Bpifrance Le Lab pose deux questions à Nicolas Chapelle, entrepreneur et fondateur de WIDOO
"Même si l'échec est beaucoup plus douloureux, on aura toujours cette volonté de ne rien abandonner"
WIDOO est une agence de communication située à Montreuil, en Île-de-France ; Nicolas Chapelle en est le fondateur.
Le Lab : Les entrepreneurs des quartiers créent des entreprises qui ont un aussi bon, voir un meilleur taux de survie que les autres, qu'est-ce qui pourrait l'expliquer selon vous ?
Nicolas Chapelle : "Si les entrepreneurs des quartiers ont une durée de vie un peu plus longue, c’est parce qu’ils font preuve d’une forte détermination. On a la pression des pairs. C’est un peu la honte si on s’est lancé dans un projet et qu’on ne va pas jusqu’au bout. Dans notre culture, les gens vont dire : il s’est brûlé les ailes, ça y est, il rentre à la maison
« la queue entre les jambes ». L’échec n’est pas interdit, mais il est très mal vécu. C’est pour ça qu’on a des capacités à travailler toujours plus, à ne pas assez se payer, à faire des sacrifices et à essayer de gérer comme on le peut. Il n’y a pas de papa-maman pour réinjecter de l’argent en cas de coup dur.
Quand on vient d’une famille nombreuse et/ou d’un milieu modeste et qu’on dit : « bon bah je me lance », tout le monde nous soutient. Beaucoup de gens mettent de l’espoir en nous, en disant : « ça y est, il va changer la famille ». C’est une responsabilité énorme, bien qu’elle ne soit pas exprimée telle quelle, elle pèse sur le mental. Je pense que c’est pour ça que même si l’échec est beaucoup plus douloureux, on aura toujours cette volonté de ne rien abandonner."

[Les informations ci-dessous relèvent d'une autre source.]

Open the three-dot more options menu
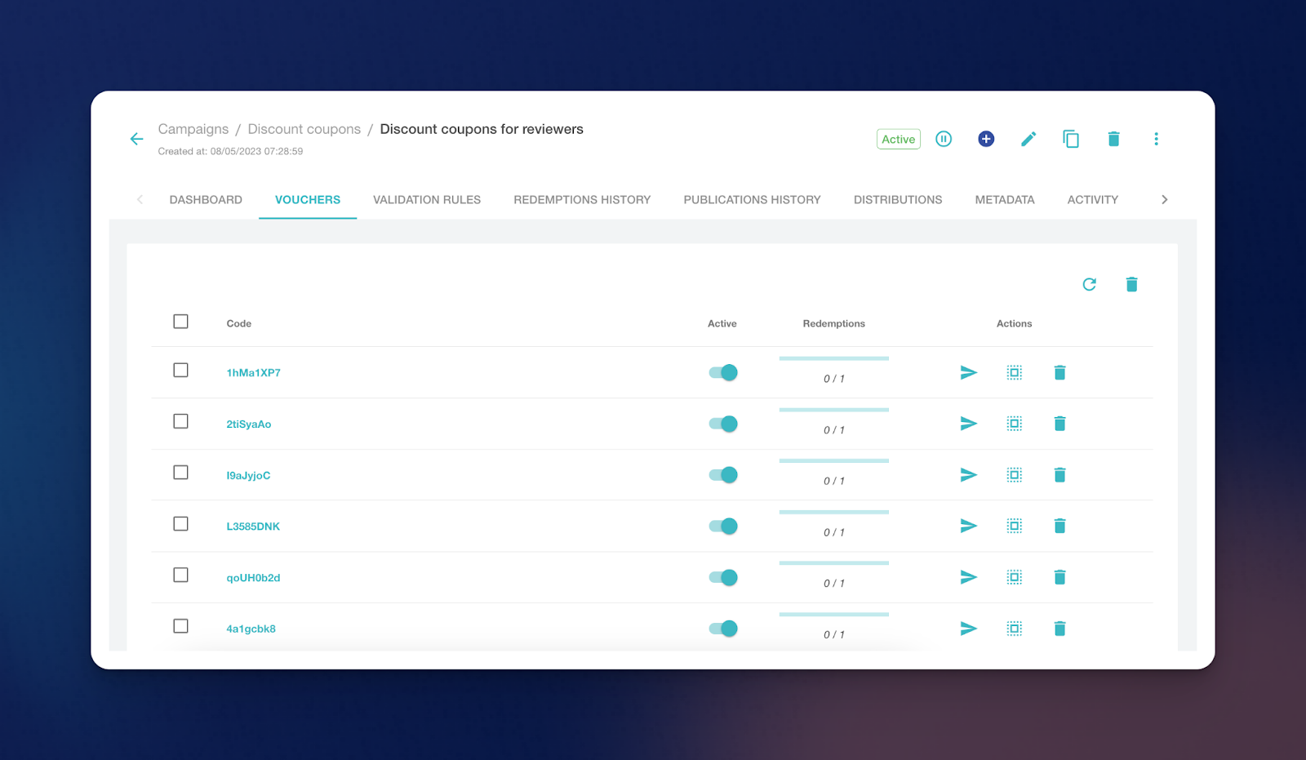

Le Lab : Vous nous parliez des réseaux comme élément crucial dans votre quête de clients, qu'en est-il selon vous dans les quartiers ?
Nicolas Chapelle : "Plusieurs réseaux professionnels ont compté dans l’évolution de mon entreprise. Au tout début, j’ai été aidé par l’association « Nos quartiers ont du talent ». Ils m’avaient engagé pour leurs premières plaquettes et cartes de visite. Puis, j’ai intégré le ME93, dont je suis dorénavant au conseil d’administration. Ensuite, j’ai rencontré une agent immobilière qui m’a introduit au Business Network International (BNI), il y onze ans. C’est un réseau international situé dans le quartier de l’Arc de Triomphe à Paris. C’est là que j’ai rencontré des personnes qui d’ordinaire ne font pas partie de mon réseau personnel : des family offices, des gestionnaires de patrimoines, des grands avocats,… Ils m’ont permis d’accéder à leurs réseaux de clients, principalement constitués de grosses sociétés.
J’ai fait pas mal de « réseau business » en banlieue, ce sont des petits projets, qui restent entre petits projets. Comme par exemple quelqu’un qui fait des produits de beauté maison, qui va parler à quelqu’un qui fait des flyers et ils vont se vendre entre eux des flyers et des produits de beauté. On voit vite les limites de ce procédé. Moi aussi, j’étais pareil au début. Puis j’ai compris avec l’expérience que dans le business, il faut absolument voir plus gros.
Ce qu’il manque, c’est une approche de réseau global. Il faut comprendre que l’objectif, ce n’est pas d’essayer de vendre tout de suite son produit, mais plutôt de se constituer un réseau de partenaires, de relais et de clients. Il faut que les entrepreneurs sortent des quartiers pour aller dans des réseaux plus régionaux, plus globaux, plus internationaux et qu’ils réinjectent ensuite leur expérience vers la banlieue."